> _Page_
--- Begin ---

RTriever-4B
RTriever-4B is a 4-billion-parameter dense retriever based on Qwen/Qwen3-Embedding-4B, specialized for reasoning-intensive information retrieval.
Model details
| Base model | Qwen/Qwen3-Embedding-4B |
| Parameters | 4 B |
| Hidden size | 2,560 |
| Layers | 36 |
| Attention heads | 32 |
| Embedding dimension | 2,560 |
| Pooling | Last-token + L2 normalization |
| Max sequence length | 32,768 tokens |
| Tokenizer | Qwen3 (vocab size 151,665) |
| Format | safetensors (sharded, fp16); also exposes a sentence-transformers interface |
| License | MIT |
The model can be loaded as either a sentence-transformers model or a plain transformers causal-LM with manual last-token pooling.
Quick start
Option A β sentence-transformers (recommended)
from sentence_transformers import SentenceTransformer
model = SentenceTransformer("yale-nlp/RTriever-4B")

--- End ---

> _Things to do_
#1 Answer these questions using the RTriever-4B page, one answer per line with matching letters:
(a) Which model is RTriever-4B based on?
(b) How many layers does the model have?
(c) Which loading option does the page recommend?
#2 Summarize the RTriever-4B page in two sentences.
#3 Reproduce the part of the RTriever-4B page between "Model details" and "manual last-token pooling.", inclusive.

(Word and element location data)
--- Begin ---

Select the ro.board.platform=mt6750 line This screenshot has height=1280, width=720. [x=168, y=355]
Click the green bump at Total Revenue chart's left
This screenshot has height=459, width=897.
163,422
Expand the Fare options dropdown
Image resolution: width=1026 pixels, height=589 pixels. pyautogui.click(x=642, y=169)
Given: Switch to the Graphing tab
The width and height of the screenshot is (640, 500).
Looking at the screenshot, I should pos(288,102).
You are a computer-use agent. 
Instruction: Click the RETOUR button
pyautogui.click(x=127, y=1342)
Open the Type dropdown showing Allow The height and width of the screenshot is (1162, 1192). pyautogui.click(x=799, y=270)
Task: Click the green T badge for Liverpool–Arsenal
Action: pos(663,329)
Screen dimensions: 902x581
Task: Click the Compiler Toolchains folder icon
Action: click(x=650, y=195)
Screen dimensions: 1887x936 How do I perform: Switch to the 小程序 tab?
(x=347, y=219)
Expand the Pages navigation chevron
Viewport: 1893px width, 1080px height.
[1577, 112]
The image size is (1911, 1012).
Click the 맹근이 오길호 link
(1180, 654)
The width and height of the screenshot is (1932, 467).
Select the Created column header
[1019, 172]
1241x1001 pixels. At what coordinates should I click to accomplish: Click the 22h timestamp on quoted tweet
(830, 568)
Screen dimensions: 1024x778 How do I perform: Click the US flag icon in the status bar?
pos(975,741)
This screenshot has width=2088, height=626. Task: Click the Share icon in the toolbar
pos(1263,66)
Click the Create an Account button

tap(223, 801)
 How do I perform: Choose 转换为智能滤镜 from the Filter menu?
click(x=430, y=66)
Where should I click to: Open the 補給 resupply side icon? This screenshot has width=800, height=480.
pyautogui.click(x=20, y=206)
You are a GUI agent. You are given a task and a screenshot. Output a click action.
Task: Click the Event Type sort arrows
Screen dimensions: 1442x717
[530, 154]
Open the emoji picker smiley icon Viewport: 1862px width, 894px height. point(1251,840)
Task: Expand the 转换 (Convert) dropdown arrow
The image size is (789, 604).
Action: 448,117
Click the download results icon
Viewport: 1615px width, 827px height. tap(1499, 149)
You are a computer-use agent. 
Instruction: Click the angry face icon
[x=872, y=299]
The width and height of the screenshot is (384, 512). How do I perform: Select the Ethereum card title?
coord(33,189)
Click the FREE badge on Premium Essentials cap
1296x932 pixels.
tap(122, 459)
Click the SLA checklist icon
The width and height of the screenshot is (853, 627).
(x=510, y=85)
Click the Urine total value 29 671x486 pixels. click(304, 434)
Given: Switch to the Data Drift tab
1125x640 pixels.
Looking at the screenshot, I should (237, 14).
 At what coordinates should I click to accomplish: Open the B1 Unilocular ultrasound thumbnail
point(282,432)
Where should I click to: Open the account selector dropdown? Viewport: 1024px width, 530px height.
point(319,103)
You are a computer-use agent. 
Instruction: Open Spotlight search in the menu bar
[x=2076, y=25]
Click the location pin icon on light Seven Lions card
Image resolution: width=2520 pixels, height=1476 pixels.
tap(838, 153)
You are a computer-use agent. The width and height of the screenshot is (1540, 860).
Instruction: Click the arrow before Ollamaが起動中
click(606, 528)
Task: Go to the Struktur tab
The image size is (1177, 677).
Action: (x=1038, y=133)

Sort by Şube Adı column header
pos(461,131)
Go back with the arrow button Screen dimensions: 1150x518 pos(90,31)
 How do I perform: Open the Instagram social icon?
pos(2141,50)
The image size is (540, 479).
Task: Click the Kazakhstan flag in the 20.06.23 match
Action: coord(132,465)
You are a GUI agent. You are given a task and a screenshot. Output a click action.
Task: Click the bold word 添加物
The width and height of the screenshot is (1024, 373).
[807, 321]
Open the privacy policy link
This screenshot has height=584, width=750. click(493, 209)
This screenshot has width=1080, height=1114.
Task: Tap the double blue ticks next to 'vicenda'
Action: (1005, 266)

--- End ---

> _Solved tasks_
#1
(a) Qwen/Qwen3-Embedding-4B
(b) 36
(c) Option A, sentence-transformers

#2 RTriever-4B is a 4-billion-parameter dense retriever based on Qwen/Qwen3-Embedding-4B and specialized for reasoning-intensive information retrieval. It has 36 layers, a 2,560 embedding dimension, last-token pooling with L2 normalization, and a 32,768-token maximum sequence length, and it can be loaded either as a sentence-transformers model (the recommended option) or as a plain transformers causal-LM with manual last-token pooling.

#3
Model details
| Base model | Qwen/Qwen3-Embedding-4B |
| Parameters | 4 B |
| Hidden size | 2,560 |
| Layers | 36 |
| Attention heads | 32 |
| Embedding dimension | 2,560 |
| Pooling | Last-token + L2 normalization |
| Max sequence length | 32,768 tokens |
| Tokenizer | Qwen3 (vocab size 151,665) |
| Format | safetensors (sharded, fp16); also exposes a sentence-transformers interface |
| License | MIT |
The model can be loaded as either a sentence-transformers model or a plain transformers causal-LM with manual last-token pooling.